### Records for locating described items
<<<<

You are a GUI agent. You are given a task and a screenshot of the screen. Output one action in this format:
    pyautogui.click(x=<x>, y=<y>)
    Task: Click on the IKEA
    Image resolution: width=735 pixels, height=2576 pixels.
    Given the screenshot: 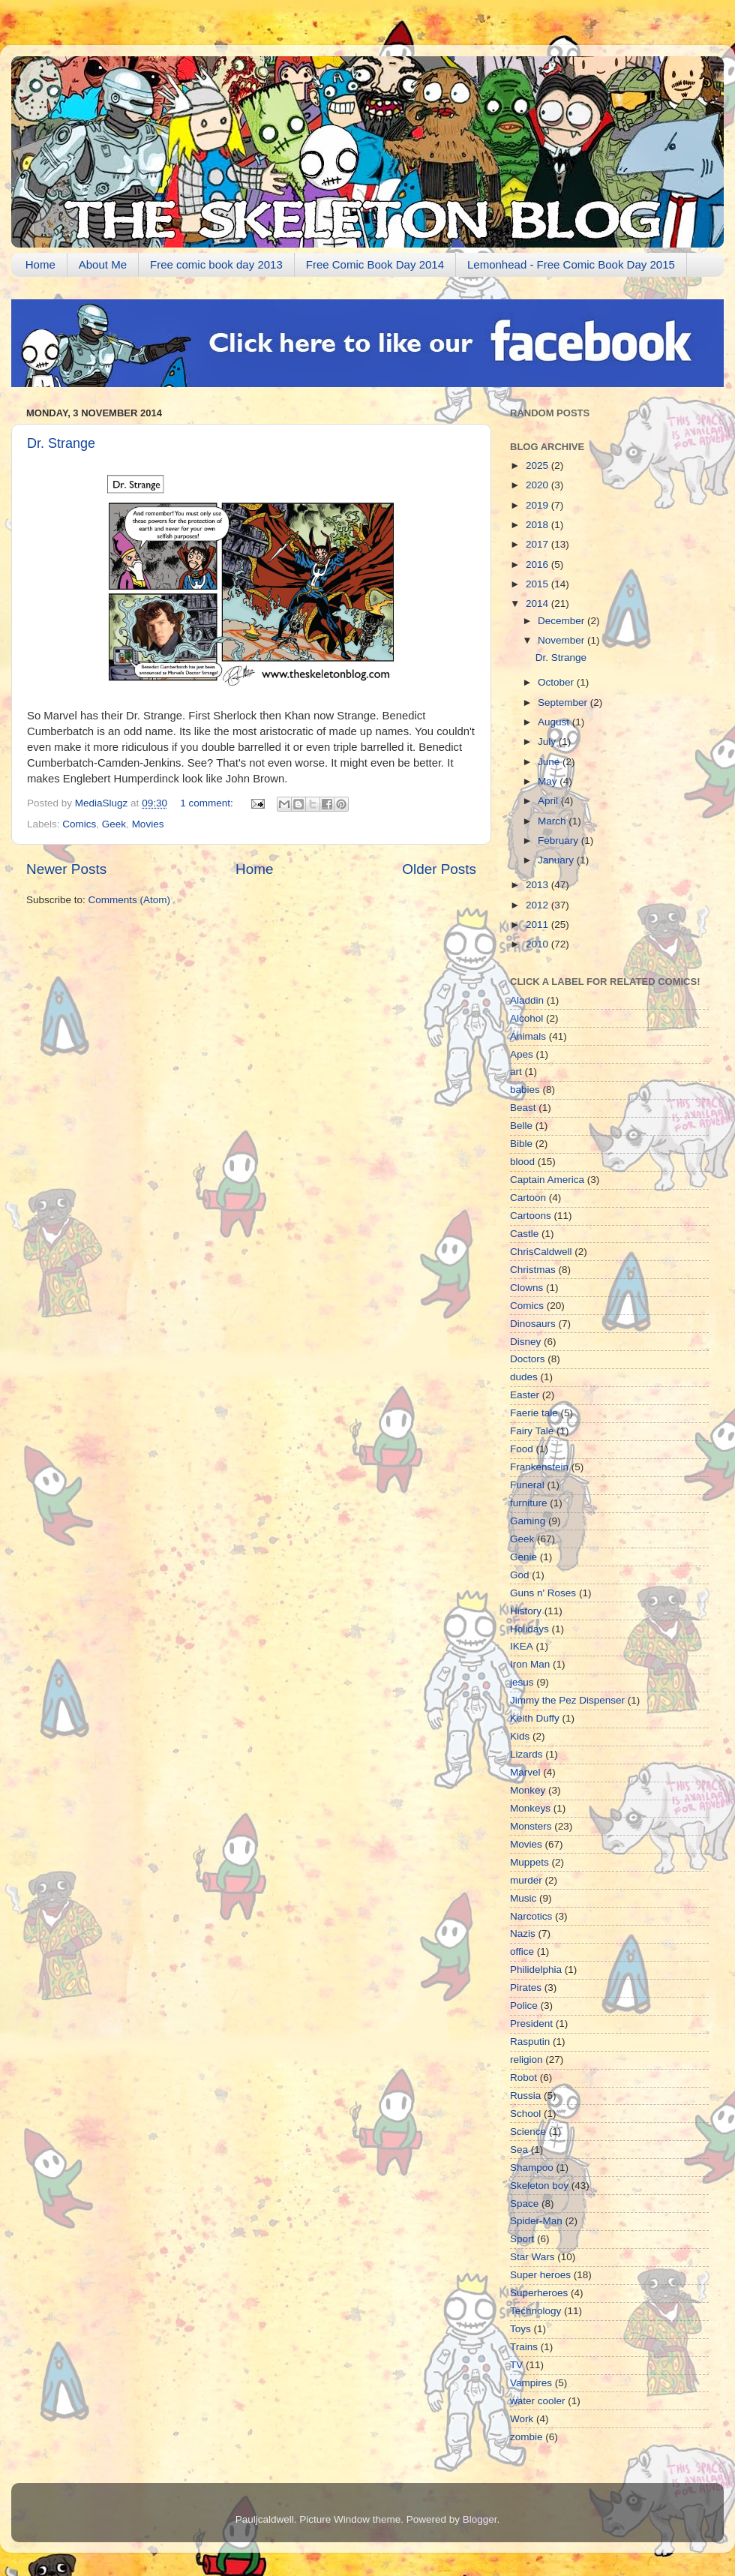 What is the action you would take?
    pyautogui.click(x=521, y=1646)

>>>>

### Description of the task
Rewrite the stretch from the start of the items through the line containing "Image resolution: width=735", putting "Produce" in place of "Output" and keeping everything else the same.

### Result of this exercise
You are a GUI agent. You are given a task and a screenshot of the screen. Produce one action in this format:
    pyautogui.click(x=<x>, y=<y>)
    Task: Click on the IKEA
    Image resolution: width=735 pixels, height=2576 pixels.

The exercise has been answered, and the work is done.